WHAT IS REQUIRED:
Rewrite the material below, swapping "badge" for "label" and keeping everything else the same. Omit the pictures from your answer.

[START OF RECORDS FOR PROCESSING]

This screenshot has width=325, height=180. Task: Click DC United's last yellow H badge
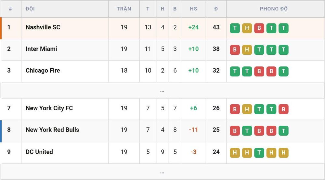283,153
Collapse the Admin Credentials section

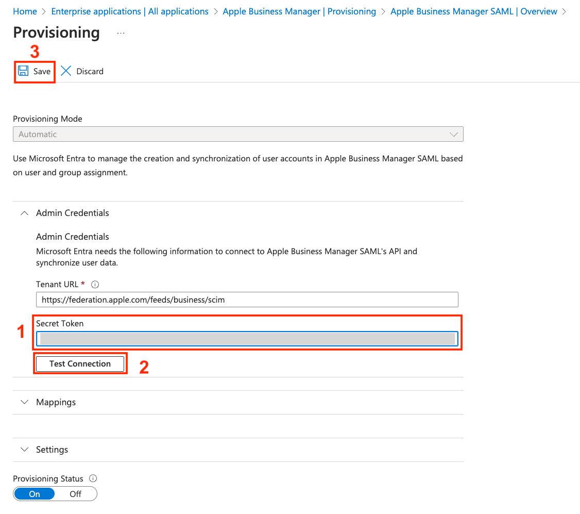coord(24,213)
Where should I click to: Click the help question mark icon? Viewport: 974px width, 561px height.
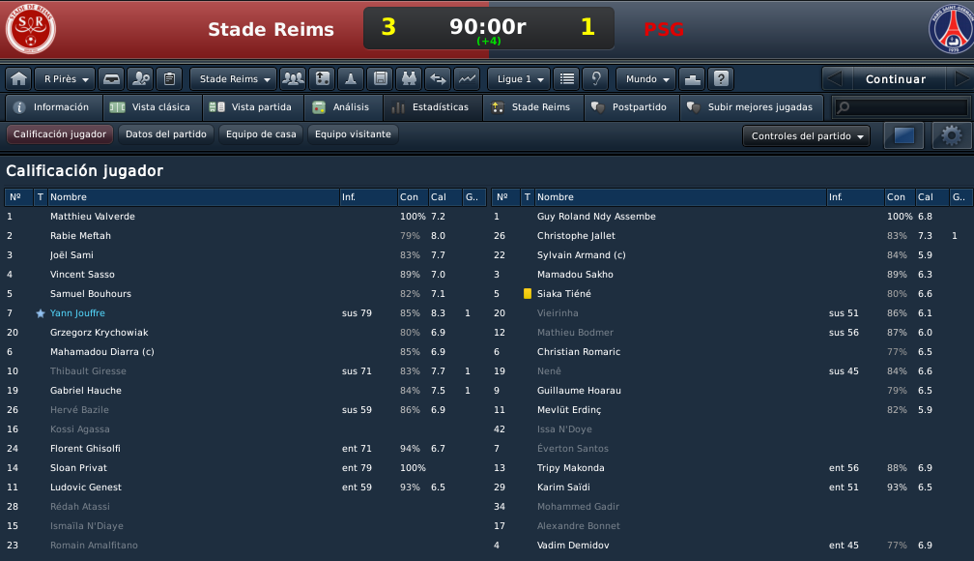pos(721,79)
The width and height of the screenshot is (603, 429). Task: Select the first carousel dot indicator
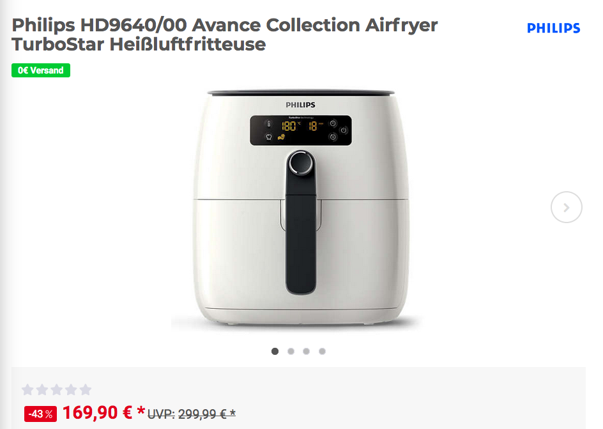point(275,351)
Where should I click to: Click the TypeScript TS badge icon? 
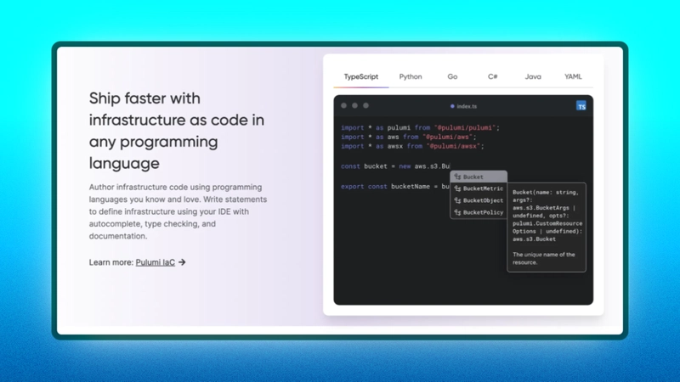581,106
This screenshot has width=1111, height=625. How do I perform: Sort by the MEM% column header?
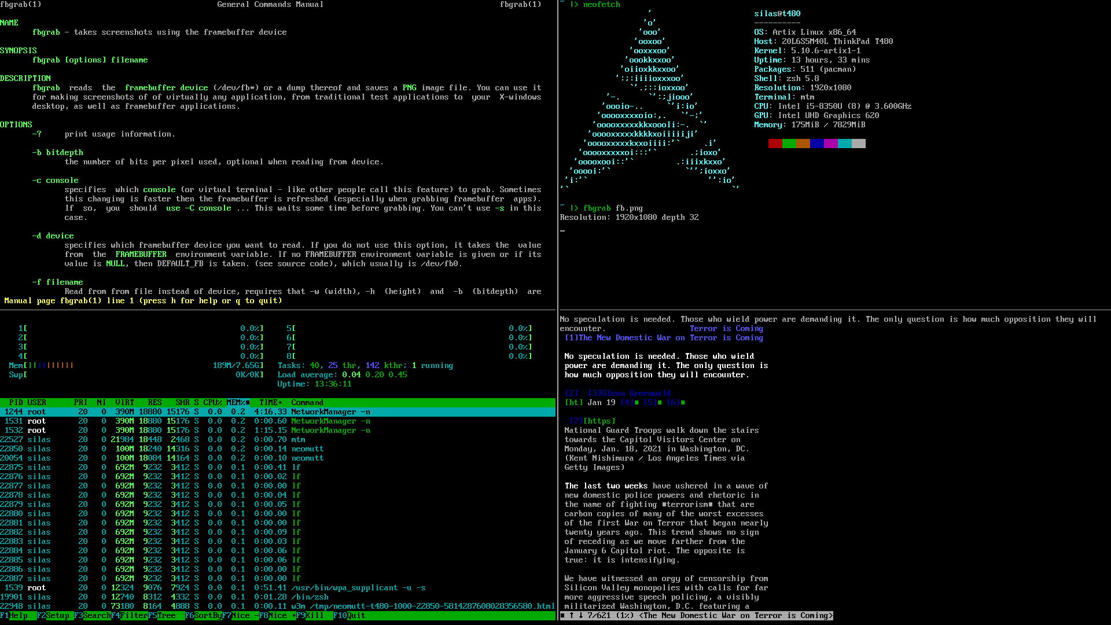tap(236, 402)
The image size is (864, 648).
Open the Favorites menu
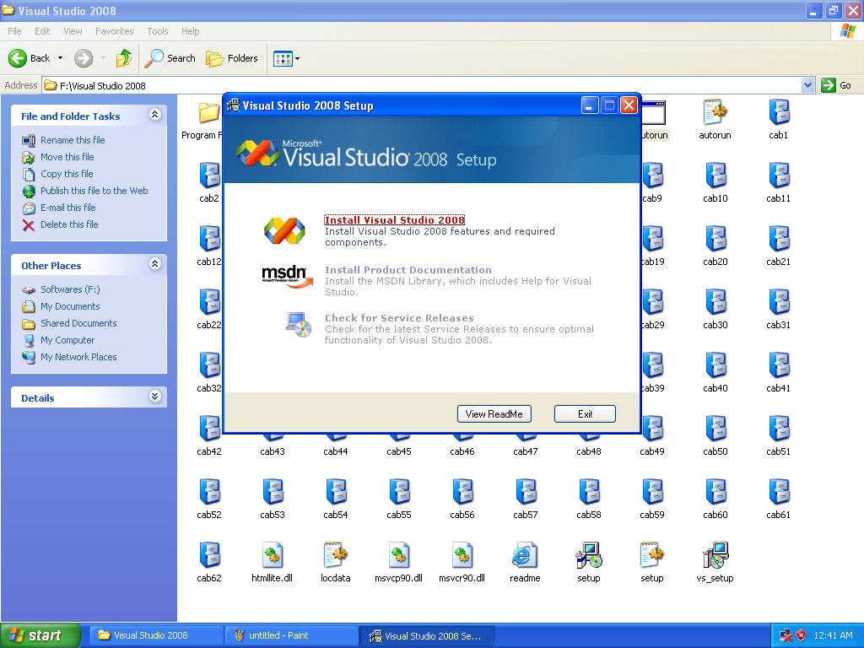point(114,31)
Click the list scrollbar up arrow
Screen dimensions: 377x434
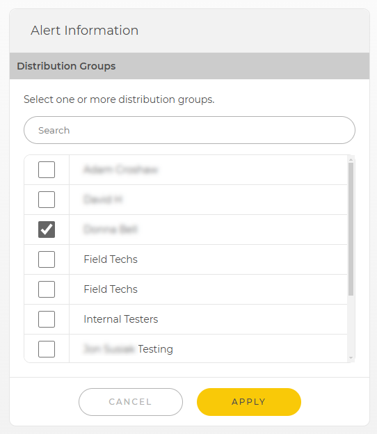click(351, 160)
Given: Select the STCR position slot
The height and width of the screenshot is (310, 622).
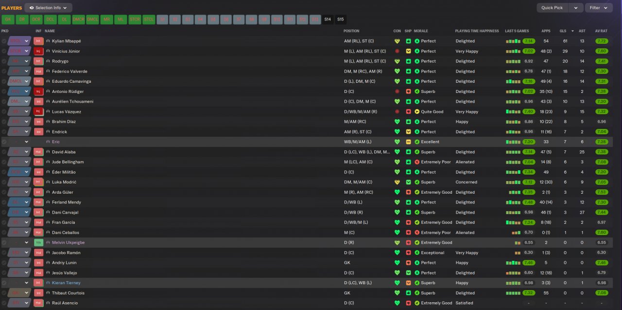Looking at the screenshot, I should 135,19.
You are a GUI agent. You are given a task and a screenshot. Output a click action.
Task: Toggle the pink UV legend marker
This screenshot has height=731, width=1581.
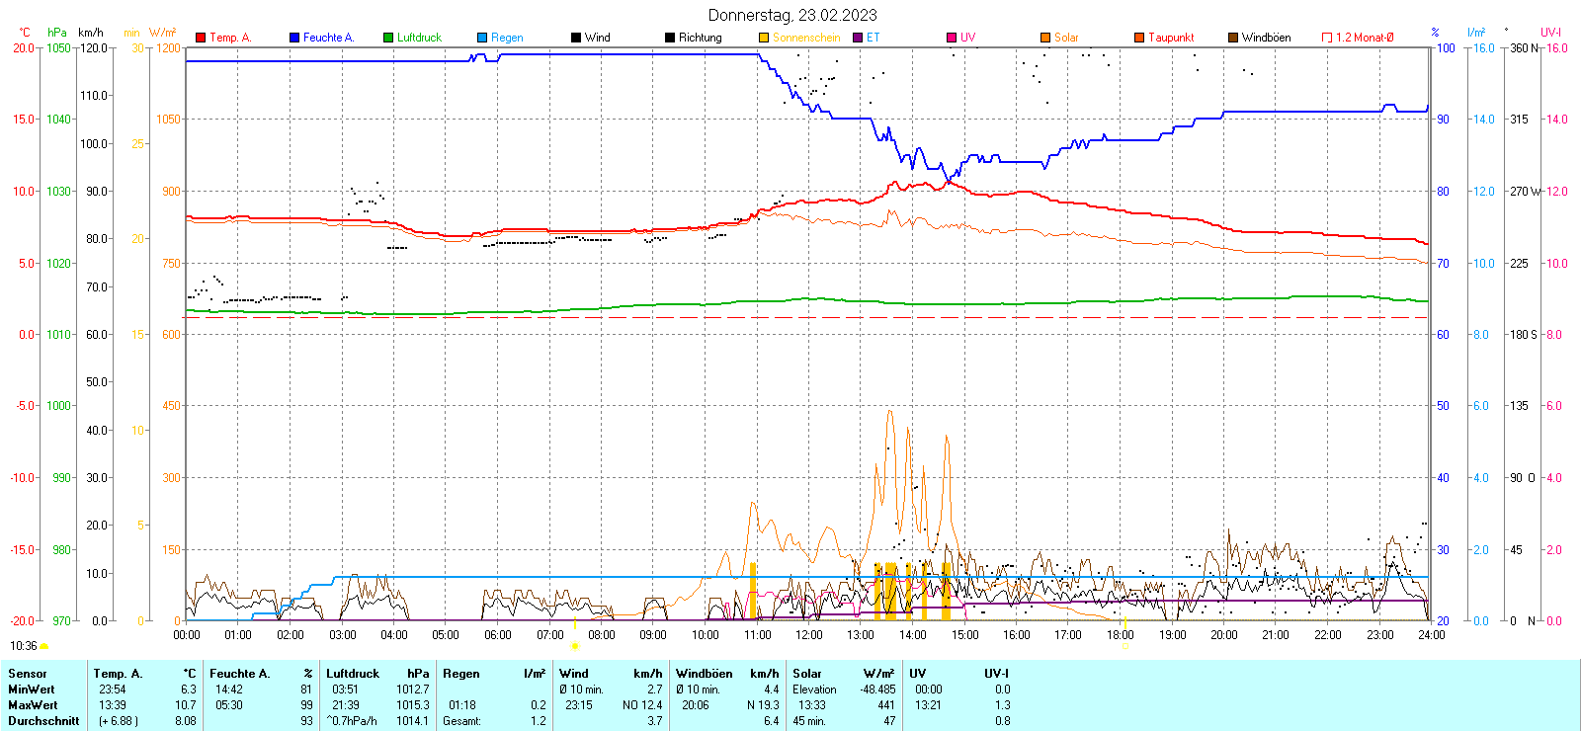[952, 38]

[END OF RECORDS FOR PROCESSING]

SOLUTION TO THE EXERCISE:
This screenshot has width=325, height=180. Task: Click DC United's last yellow H label
283,153
Collapse the Admin Credentials section

coord(24,213)
Where should I click to: Click the help question mark icon? Viewport: 974px width, 561px height.
pos(721,79)
The width and height of the screenshot is (603, 429). Task: Select the first carousel dot indicator
point(275,351)
Where should I click to: Click the TypeScript TS label icon? 
581,106
This screenshot has width=1111, height=625. How do I perform: Sort by the MEM% column header?
tap(236, 402)
The image size is (864, 648).
Open the Favorites menu
point(114,31)
Click the list scrollbar up arrow
Screen dimensions: 377x434
click(351, 160)
Given: Select the STCR position slot
The height and width of the screenshot is (310, 622).
Looking at the screenshot, I should 135,19.
You are a GUI agent. You are given a task and a screenshot. Output a click action.
Task: Toggle the pink UV legend marker
This screenshot has height=731, width=1581.
[952, 38]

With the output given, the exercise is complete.